— Русские... сын Луксана... дочь Тэндэ... Горе. Горе. Голод! Голод. Пусть уйдет. Уйдет. Куркакан слышит ваш голос. Слышит...
Трижды прозвучала звонкая трель жаворонка, Дуванча пришел в себя.
Утро. В дымоход, где мирно покачивается пучок ветоши, заглядывал солнечный луч, рассыпая ласковый свет. Чуть тлел очаг, пахло спиртом и керосином. Куркакан, уронив голову на грудь, сидел на белоснежной шкуре. Вид у него был, как после большой гонки. Дуванча с невольным благоговением всматривался в его лицо.
Куркакан заговорил тихо, по-прежнему не поднимая глаз:
— Когда из сопок уходит солнце — в них приходит ночь, когда из сердца уходит уважение к духам — оно становится куском обгорелого дерева. Зачем здесь человек с черным сердцем?
Дуванча ничего не ответил. После того, что он пережил, он уже был во власти силы, которая не подчинялась ему. Слова Куркакана он принимал как должное: духи узнали, что и должны были узнать.
А Куркакан тихим голосом продолжал:
— Духи говорят, что они послали стрелу в дочь Тэндэ и она должна была умереть потому, что сын Луксана показал тропу русским в Анугли. Да, дочь Тэндэ могла умереть. Как умер за свою дочь Гасан. Хозяин-Гасан перестал уважать духов — они отняли у него жизнь.
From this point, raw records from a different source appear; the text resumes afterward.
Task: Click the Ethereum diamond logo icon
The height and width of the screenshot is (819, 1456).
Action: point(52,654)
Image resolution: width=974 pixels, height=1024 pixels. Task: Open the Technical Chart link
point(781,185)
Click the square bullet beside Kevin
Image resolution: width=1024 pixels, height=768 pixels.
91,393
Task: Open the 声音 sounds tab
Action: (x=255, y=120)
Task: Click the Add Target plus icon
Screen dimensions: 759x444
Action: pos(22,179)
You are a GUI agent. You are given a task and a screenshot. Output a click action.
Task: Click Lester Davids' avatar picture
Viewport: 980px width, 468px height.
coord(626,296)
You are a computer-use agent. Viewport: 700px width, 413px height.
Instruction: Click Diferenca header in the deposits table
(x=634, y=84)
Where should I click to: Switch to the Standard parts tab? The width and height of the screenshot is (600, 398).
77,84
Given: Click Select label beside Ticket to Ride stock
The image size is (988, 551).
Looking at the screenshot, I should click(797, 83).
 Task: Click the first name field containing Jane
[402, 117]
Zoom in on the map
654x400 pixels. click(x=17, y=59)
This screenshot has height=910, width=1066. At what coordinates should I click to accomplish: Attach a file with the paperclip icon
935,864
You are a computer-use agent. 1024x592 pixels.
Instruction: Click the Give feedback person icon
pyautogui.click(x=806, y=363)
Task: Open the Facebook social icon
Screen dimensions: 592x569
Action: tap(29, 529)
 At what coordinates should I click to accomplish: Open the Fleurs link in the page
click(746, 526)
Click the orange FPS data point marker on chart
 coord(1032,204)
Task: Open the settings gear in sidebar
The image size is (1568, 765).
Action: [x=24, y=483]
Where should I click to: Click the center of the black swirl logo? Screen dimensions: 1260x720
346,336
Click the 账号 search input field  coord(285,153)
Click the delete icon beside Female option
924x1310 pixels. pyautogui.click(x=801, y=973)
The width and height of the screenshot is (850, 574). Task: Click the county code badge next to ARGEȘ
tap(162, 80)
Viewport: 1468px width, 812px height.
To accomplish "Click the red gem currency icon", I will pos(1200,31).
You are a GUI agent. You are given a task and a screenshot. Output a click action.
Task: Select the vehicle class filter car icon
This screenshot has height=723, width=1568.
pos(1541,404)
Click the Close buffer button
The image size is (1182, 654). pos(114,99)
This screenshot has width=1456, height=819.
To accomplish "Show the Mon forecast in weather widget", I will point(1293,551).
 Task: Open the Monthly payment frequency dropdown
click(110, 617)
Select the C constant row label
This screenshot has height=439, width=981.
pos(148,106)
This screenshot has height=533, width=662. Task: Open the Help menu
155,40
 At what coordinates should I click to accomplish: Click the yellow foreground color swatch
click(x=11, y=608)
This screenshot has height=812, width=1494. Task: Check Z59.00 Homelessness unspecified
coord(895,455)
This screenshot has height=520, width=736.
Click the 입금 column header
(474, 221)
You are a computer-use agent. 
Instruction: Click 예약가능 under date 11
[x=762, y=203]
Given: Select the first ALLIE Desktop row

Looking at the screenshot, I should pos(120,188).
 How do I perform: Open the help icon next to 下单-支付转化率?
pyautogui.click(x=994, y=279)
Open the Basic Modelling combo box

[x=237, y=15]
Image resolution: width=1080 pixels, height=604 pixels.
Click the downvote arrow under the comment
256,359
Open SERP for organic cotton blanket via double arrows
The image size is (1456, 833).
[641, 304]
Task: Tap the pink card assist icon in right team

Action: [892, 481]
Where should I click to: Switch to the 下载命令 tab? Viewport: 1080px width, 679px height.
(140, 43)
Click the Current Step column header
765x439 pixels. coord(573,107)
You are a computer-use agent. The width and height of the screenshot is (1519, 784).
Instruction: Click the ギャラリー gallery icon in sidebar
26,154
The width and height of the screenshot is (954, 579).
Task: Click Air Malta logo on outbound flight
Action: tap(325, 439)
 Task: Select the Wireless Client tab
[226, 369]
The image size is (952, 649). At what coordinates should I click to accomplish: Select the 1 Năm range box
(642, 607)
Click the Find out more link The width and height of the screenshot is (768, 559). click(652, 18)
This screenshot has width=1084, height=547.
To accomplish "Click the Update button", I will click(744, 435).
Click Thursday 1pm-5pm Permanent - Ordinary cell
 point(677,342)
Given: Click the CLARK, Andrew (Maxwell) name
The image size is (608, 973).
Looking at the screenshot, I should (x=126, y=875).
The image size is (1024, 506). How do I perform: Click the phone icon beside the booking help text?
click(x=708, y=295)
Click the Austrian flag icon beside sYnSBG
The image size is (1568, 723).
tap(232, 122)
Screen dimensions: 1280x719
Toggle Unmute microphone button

Да, они хотели послать смерть и дочери Тэндэ, но они услышали голос сына Луксана, когда он сказал, что сделает, как велят духи. Поэтому они не захотели отнять у него дочь Тэндэ. Она может жить, если сын Луксана сделает, как обещал послушным Куркакана. Настал день — русские идут в Анугли. Они несут горе. Они стирают с земли следы отцов, матерей... И тот, кто подарил им приносящего счастье...
Дальше Дуванча плохо слышал Куркакана. Мысли неслись, путались. Куркакан знает все. Да, обо всем ему сказали духи. Даже о том, что жива Урен, — ведь об этом не знал никто в междуречье, кроме Тэндэ и Аюра! Знает, что он оставил своего приносящего счастье...
— Вот Угли! — Герасим остановился на гривке, стащил с головы шапку, огляделся. — Вот тот голец, червонный. В тумане. Утром вспыхнет свечой. Сполохнет всю тайгу и опять укроется. Один раз распахивается. Зато все вокруг другу жизню получает...
Герасим говорил тихо, с волнением. И это чувство передавалось его спутникам, которые в торжественном молчании стояли перед лицом величественной природы — один со скрещенными на груди руками, другой, заломив их за голову. Голец-исполин величаво возвышался, казалось, над всем миром. Густые облака, как живые существа, вились над ним, тщательно кутая его в непроницаемую вуаль. Будто какие-то злые силы старательно укрывали его, боясь, что исполин предстанет во всем своем гордом могуществе — затопит тайгу лучезарным светом...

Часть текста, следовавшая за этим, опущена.